Protein is your number one macronutrient which helps look after your muscle tissue by repairing it and building stronger muscle fibres. Whether you are trying to lose weight or build muscle, you need to make sure you have enough protein for your body to adapt and respond to what is happening. Protein isn't the only food group you must ensure you consume but it's certainly one which is misunderstood, here's why....
For many, if you consume protein or even have 30% of your daily intake it could mean bad things are going to happen to your body and your muscles in particular. I say this because a lot of people out there and maybe even you reading this now, associate protein with the reality of growing huge muscles like the top bodybuilders. This is in fact not true and in order to grow muscles and get big you need to be doing lots of other things along with consuming protein. So what is protein's role in the body if it's not building massive biceps like Arnold Schwarzenegger?
Role Of Protein
Well, as mentioned above, protein helps with a whole range of functions in the body but for the most part, it is going to help with repairing and rebuilding your muscles after a workout. Protein is consumed and then broken down into amino acids which are absorbed by the muscles which need it. So, protein primarily is there to repair the muscles after workouts and then used to re build the muscle so it's stronger and tougher, this is how you progress. Without adequate protein this happens...
Lack Of Protein
A lack of protein will mean longer recoveries which also means staying in pain for longer than required. DOMS (delayed onset muscle soreness) can keep you hobbling and limping if you don't meet your protein requirements for the day. Not meeting your protein target will also slow progress and take you longer to reach your end goal. For all of you wanting to lose weight and still aren't convinced, protein is going to really help you. It helps keep you full and keeps your metabolism fired up.
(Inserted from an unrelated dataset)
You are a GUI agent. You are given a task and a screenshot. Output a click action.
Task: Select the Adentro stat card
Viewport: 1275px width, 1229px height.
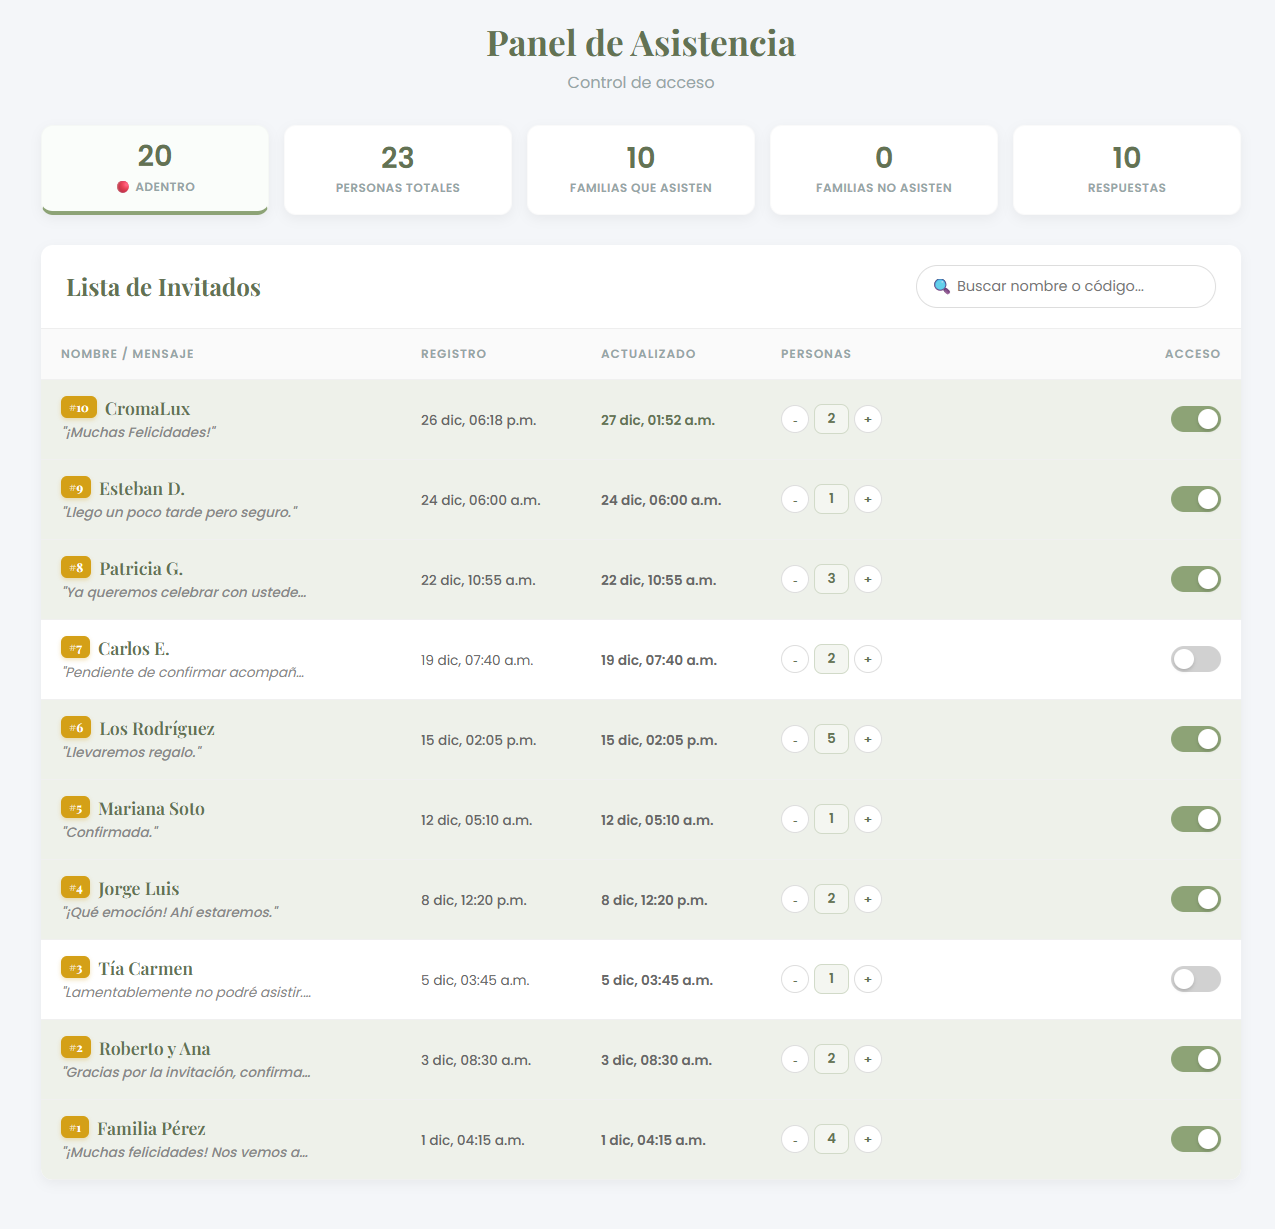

A common question is how much protein should you be having on a daily basis? Well, an easy way to work this out is by taking your weight in kg's and have 1g of protein per 2.2kg of body weight.
A great protein to use before bed is a casein protein which is very slow releasing. It's the complete opposite of whey protein in terms of the way it's released into the body which is great before bed. Being a very slow release will mean it will drip feed into your body over night while your muscles repair.